Bishop stood again as one of 26 candidates in the 2008 Haltemprice and Howden by-election, on a platform of overthrowing the capitalist state, due to it turning Elvis into a "fat media joke". He argued that George W. Bush is the anti-Christ, and campaigned to imprison Cherie Blair to prevent her reporting details of her sex life, and to place CCTV in the bedroom of Nick Clegg. He came 17th with 44 votes (0.2%).

Campaign pledges for the 2010 general election for Kettering included filling in potholes, bringing back dog licences, introducing moats around houses, Bono for Pope, turning public schools into pound shops, and keeping public lavatories.

Bishop stood for election in the Oldham East and Saddleworth by-election on 13 January 2011 as the candidate for the Bus-Pass Elvis Party, gaining 67 votes (0.1% of votes).

In the Corby by-election on 15 November 2012, as candidate for the Elvis Loves Pets party, Bishop came 10th out of 14 candidates, with 99 votes (0.28% of votes).

On 28 February 2013, Bishop stood in the 2013 Eastleigh by-election as a candidate for the Elvis Loves Pets party, registering 72 votes (0.17%).
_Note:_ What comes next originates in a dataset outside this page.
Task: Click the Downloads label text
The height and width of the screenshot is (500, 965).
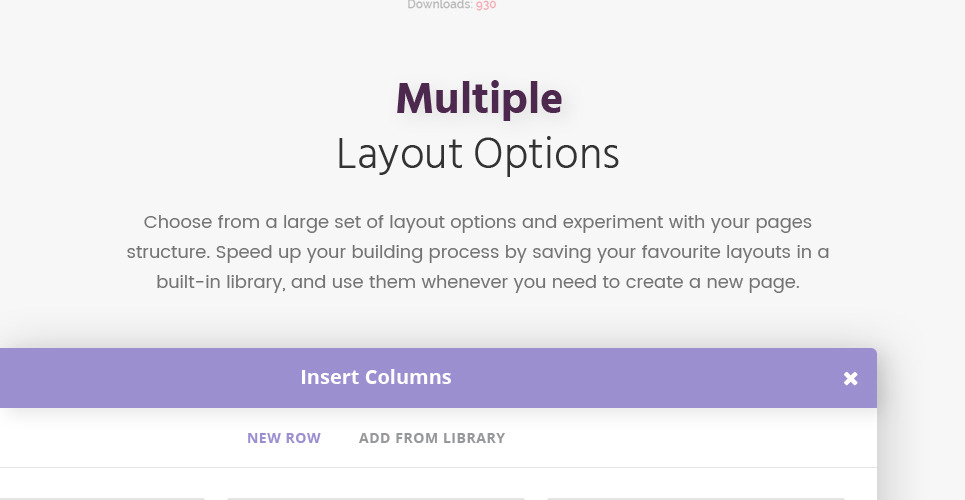Action: click(x=440, y=5)
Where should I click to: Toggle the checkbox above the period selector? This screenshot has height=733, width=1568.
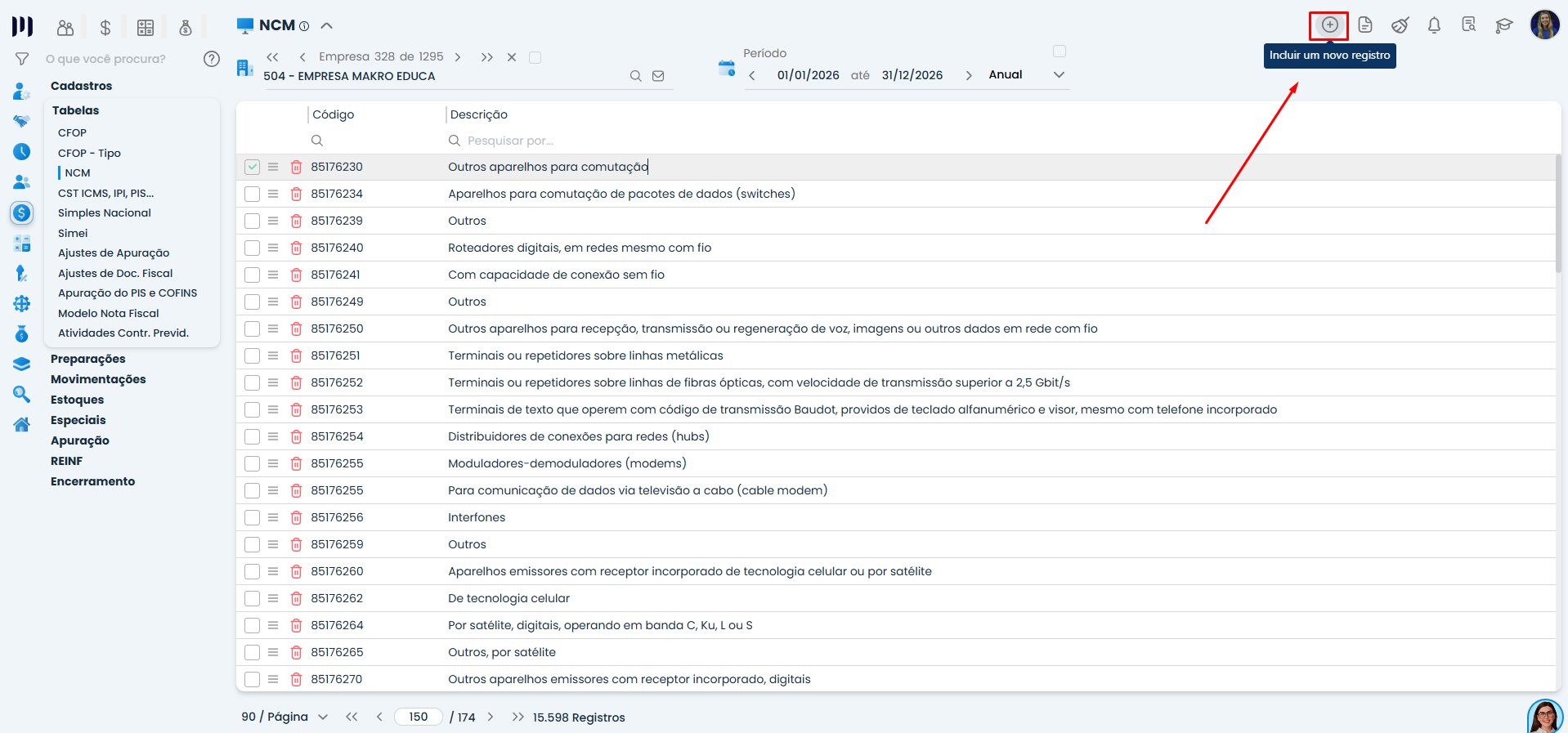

On 6 March 2014, standing as the Bus-Pass Elvis Party, Bishop won 2.3% of the vote in a by-election for the Clifton North ward of Nottingham City Council, taking fourth place in the election, ahead of the Liberal Democrats.

On 20 October 2016, Bishop stood in the 2016 Witney by-election as a candidate for the Bus-Pass Elvis Party.

Bishop stood in the Sleaford and North Hykeham by-election on 8 December 2016 as a candidate for the Bus-Pass Elvis Party and received 55 votes.

In January 2017, Bishop announced that he had decided to retire from running in elections. Despite this, he stood as one of six candidates in the election of a councillor to Nottingham City Council for the Sherwood ward that took place on 4 May 2017. In the by-election, which was triggered by the resignation of Labour councillor Alex Ball, he represented the "Elvis & The Yeti Himalayan Preservation" Party and his manifesto called on "Donald Trump and Mrs May not to launch a joint military strike on North Korea in case a faulty missile from a Trident submarine misses Kim Jong Un and hits Tibet."

In September 2018, Bishop again stood in a Nottingham City Council by-election for the Clifton North ward under the Bus-Pass Elvis Party description. Bishop received 46 votes

Bishop stood for the "Elvis & The Yeti Himalayan Preservation" Party in the 2017 general election in the Nottingham East constituency. His manifesto for the election stated that if "cannabis is ever legalised it should be nationalised and called BRITISH GRASS".

In the 2019 general election, Bishop stood in Broxtowe, formerly held by Anna Soubry, and came last with 172 votes.

In the Birmingham Erdington by-election held in March 2022, Bishop stood and came last with 8 votes.

Bishop died in December 2022, aged 78, having been diagnosed with a brain tumour the month before.